§ **What is required**
In the records below, turn every line from the one containing "Click the Severity column header" down to the one containing "The height and width of the screenshot is (840, 1445).", both included, into a Markdown table with the columns Row and Text. Number the rows in order and leave out any blank lines.

§ **Data for processing**
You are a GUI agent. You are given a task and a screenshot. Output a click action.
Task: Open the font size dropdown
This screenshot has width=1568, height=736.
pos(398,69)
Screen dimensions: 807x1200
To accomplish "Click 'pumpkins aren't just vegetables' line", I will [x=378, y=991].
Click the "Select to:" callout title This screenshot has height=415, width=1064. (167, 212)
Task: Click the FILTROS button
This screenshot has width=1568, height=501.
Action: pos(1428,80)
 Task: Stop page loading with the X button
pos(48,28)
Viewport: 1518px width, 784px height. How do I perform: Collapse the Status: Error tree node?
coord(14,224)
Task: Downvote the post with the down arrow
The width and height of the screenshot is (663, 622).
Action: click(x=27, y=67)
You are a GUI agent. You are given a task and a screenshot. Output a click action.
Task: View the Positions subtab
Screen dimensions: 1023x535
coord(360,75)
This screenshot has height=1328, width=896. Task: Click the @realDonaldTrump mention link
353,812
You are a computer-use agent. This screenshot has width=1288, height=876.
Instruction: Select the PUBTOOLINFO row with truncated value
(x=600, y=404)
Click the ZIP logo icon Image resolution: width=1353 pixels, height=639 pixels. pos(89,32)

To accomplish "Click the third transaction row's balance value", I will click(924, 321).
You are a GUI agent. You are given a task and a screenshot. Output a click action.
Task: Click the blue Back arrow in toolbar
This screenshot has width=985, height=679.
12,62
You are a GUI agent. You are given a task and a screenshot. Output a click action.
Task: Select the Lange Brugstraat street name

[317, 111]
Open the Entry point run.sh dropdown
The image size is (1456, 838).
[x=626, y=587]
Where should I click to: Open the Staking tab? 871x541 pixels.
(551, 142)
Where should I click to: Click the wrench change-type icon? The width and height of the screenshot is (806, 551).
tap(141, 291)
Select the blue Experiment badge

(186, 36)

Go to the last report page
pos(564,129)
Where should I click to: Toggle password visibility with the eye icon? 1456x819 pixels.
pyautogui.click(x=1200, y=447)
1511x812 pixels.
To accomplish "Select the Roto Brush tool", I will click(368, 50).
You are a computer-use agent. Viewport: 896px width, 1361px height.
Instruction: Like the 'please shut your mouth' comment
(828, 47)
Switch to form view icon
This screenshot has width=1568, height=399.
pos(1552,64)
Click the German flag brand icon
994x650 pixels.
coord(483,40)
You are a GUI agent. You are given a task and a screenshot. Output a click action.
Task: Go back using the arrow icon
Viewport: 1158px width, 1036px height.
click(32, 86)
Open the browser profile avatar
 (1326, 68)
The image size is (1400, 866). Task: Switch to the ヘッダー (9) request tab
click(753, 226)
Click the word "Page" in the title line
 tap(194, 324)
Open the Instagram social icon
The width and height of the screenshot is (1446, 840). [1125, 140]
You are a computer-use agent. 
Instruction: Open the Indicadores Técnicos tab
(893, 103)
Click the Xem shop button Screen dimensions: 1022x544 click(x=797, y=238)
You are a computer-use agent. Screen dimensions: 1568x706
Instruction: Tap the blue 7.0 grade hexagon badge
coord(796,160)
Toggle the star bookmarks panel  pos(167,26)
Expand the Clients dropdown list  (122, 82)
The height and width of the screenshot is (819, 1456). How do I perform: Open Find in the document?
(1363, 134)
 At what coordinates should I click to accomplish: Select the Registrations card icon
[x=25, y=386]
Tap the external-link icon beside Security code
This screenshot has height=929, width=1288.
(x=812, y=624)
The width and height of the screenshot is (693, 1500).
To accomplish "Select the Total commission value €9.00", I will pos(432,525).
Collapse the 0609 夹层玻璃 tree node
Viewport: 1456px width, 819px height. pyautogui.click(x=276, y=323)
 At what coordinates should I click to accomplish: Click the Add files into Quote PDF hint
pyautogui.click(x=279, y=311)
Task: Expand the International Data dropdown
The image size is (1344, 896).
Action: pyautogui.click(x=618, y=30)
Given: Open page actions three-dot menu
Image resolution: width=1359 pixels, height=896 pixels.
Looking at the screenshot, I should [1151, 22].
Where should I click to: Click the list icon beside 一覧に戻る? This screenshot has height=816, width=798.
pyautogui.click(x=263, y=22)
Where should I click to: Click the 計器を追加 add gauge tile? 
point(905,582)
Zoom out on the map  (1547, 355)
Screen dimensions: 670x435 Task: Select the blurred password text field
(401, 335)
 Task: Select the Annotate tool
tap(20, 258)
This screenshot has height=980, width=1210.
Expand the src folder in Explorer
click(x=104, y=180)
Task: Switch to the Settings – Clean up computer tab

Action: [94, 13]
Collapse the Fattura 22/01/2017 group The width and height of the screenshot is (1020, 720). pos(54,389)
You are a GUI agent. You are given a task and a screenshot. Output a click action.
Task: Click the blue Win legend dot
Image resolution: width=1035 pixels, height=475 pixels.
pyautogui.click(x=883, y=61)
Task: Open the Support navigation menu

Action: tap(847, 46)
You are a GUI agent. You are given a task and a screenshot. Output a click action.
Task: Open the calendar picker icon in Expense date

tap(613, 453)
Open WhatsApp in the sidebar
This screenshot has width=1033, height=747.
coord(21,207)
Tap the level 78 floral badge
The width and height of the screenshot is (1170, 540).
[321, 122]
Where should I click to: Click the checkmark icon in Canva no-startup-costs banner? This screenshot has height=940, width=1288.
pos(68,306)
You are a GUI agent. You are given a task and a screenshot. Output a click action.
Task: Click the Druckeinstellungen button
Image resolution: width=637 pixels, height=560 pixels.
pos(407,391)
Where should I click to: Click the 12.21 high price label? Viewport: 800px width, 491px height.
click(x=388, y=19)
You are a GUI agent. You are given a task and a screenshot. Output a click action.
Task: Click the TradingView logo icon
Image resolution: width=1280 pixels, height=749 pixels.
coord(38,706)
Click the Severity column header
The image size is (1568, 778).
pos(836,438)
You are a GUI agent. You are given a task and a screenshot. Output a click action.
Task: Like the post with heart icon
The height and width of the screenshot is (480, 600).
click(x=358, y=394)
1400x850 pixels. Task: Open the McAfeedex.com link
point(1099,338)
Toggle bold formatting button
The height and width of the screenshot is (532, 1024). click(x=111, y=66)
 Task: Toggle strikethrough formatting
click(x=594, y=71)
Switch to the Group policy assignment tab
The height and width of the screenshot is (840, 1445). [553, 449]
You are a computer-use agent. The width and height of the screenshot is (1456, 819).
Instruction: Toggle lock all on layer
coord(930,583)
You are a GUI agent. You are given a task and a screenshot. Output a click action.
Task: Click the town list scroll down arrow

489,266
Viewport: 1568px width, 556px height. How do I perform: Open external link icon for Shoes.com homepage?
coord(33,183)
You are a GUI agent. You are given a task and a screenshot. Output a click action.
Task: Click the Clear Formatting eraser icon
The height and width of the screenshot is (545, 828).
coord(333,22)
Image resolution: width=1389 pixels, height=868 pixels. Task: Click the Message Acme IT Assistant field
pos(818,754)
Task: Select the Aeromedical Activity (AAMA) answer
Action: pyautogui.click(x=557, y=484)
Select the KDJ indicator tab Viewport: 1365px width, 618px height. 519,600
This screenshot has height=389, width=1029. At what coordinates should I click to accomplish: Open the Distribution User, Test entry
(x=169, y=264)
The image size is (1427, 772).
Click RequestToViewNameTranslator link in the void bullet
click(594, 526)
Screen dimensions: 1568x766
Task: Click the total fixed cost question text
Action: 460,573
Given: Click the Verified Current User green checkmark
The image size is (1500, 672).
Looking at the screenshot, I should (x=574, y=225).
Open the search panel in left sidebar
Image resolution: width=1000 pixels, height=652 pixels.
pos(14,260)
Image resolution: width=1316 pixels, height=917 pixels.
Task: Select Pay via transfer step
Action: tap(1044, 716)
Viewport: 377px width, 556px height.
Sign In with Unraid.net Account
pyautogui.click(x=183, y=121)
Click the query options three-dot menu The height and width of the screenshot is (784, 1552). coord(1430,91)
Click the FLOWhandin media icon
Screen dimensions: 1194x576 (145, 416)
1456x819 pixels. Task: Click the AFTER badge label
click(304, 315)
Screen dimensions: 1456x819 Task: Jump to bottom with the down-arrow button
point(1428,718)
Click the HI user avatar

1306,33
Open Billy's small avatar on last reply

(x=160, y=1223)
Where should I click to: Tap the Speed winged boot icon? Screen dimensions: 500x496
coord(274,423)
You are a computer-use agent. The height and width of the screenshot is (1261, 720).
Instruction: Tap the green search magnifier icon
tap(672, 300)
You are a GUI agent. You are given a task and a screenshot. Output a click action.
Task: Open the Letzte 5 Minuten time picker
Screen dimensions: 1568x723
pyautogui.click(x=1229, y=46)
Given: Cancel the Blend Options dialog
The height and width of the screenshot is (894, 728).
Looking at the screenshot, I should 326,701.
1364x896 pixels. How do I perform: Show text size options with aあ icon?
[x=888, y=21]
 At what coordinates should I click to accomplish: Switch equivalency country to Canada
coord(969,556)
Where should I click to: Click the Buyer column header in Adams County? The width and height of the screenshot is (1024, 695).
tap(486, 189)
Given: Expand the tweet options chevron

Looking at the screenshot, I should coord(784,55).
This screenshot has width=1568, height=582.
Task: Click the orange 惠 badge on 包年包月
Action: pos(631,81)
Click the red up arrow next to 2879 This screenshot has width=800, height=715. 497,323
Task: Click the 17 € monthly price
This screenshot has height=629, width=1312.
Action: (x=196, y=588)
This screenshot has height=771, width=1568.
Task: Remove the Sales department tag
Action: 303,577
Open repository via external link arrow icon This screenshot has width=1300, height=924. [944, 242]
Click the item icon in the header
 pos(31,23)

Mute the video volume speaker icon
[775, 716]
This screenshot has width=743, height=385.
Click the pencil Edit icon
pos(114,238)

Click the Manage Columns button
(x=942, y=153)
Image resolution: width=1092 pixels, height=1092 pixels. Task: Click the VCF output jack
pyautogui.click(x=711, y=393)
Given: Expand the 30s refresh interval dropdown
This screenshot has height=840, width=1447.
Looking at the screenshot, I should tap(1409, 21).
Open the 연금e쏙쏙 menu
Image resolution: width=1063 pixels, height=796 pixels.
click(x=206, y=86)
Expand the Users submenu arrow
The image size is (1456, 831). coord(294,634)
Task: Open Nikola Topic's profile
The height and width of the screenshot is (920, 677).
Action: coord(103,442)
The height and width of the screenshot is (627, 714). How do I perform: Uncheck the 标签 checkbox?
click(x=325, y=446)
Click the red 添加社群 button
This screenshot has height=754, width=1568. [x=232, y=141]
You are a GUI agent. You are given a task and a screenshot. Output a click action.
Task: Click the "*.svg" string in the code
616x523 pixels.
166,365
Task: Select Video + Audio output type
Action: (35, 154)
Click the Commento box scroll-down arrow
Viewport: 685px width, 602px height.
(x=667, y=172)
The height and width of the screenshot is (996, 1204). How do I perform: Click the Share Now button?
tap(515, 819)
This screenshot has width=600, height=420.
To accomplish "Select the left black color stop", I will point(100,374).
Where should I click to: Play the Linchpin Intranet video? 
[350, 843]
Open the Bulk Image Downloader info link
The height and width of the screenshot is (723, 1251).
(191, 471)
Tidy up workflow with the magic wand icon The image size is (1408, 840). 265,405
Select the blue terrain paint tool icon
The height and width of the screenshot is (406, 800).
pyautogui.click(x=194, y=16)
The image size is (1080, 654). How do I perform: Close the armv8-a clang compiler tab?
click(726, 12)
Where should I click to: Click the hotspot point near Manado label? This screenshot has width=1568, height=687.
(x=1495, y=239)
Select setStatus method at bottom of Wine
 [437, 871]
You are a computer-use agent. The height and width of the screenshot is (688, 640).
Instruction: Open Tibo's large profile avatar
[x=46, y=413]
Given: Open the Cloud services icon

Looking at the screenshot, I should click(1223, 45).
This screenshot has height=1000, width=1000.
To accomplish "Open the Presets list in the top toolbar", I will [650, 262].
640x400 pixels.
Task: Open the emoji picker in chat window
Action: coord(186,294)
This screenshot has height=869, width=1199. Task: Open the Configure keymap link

§ **Answer to this task**
| Row | Text |
|---|---|
| 1 | Click the Severity column header |
| 2 | The image size is (1568, 778). |
| 3 | pos(836,438) |
| 4 | You are a GUI agent. You are given a task and a screenshot. Output a click action. |
| 5 | Task: Like the post with heart icon |
| 6 | The height and width of the screenshot is (480, 600). |
| 7 | click(x=358, y=394) |
| 8 | 1400x850 pixels. Task: Open the McAfeedex.com link |
| 9 | point(1099,338) |
| 10 | Toggle bold formatting button |
| 11 | The height and width of the screenshot is (532, 1024). click(x=111, y=66) |
| 12 |  Task: Toggle strikethrough formatting |
| 13 | click(x=594, y=71) |
| 14 | Switch to the Group policy assignment tab |
| 15 | The height and width of the screenshot is (840, 1445). [553, 449] |